6 thoughts on “How to Explain Gap in Resume: Caring for Family or…Coma?

  1. Hello dear, thank you very much for writing this article, it is amazing. I am having an interview as a fligth attendant this thursday. I have been taking care of my 2 years and 10 months old girl. Now I don`t know how to feel that gap for being out of work for almost 3 years. I am searching for many answers how to fill those gaps. It is reality we work a lot at home. I just home the recruter will be a father of twins todlers so he will understand.

    1. Good luck with your interview! In my experience if you are confident that what you have been doing is real work and what you can do in the position, that makes all the difference. Often it also helps to address up front any likely assumptions lurking beneath the surface of the conversation. My career coach once advised my mother’s group to say in interviews that “everything in my home life is totally supportive of my being here and doing the best job possible.” Sometimes even employers who are parents can have subconscious assumptions that a mother in particular isn’t as committed so it can pay to say up front “I’m committed to doing my best in this position.” I have a whole section in my book about how to talk about the work of caring for family. Caring for others is a vital human and economic activity – spending time doing it should make someone more qualified not less for a paid position. Hope you rock your interview!
      Kristin

  2. […] a gap in their resume due to time out of the workforce to care for family. They land on this post, How to Explain Gap in Resume: Caring for Family or…Coma?, which tells the story of one mother who was advised that she’d be better off telling a […]
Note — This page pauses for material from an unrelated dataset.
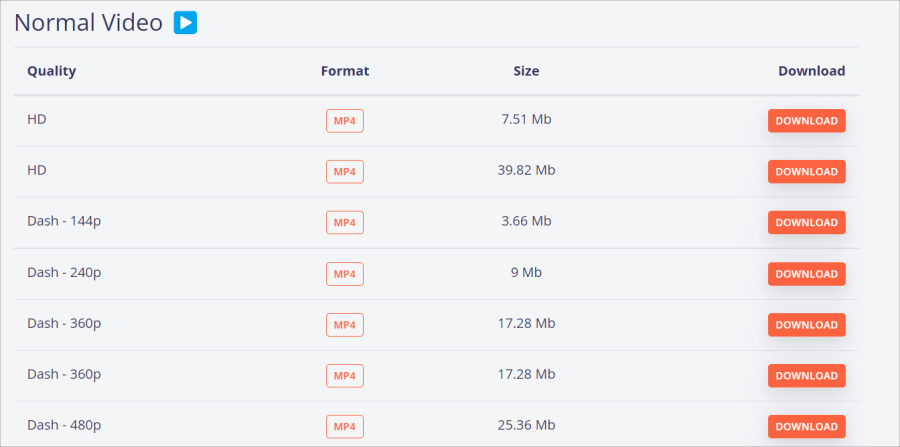Download the 39.82 Mb HD video
Screen dimensions: 900x447
tap(806, 172)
  3. […] a gap in their resume due to time out of the workforce to care for family. They land on this post, How to Explain Gap in Resume: Caring for Family or…Coma?, which tells the story of one mother who was advised that she’d be better off telling a […]

  4. […] a gap in their resume due to time out of the workforce to care for family. They land on this post, “How to Explain Gap in Resume: Caring for Family or…Coma?,” which tells the story of one mother who was advised that she’d be better off telling a […]

  5. […] in their resume due to time out of the workforce to care for family. They land on this post, “How to Explain Gap in Resume: Caring for Family or…Coma?,” which tells the story of one mother who was advised that she’d be better off telling […]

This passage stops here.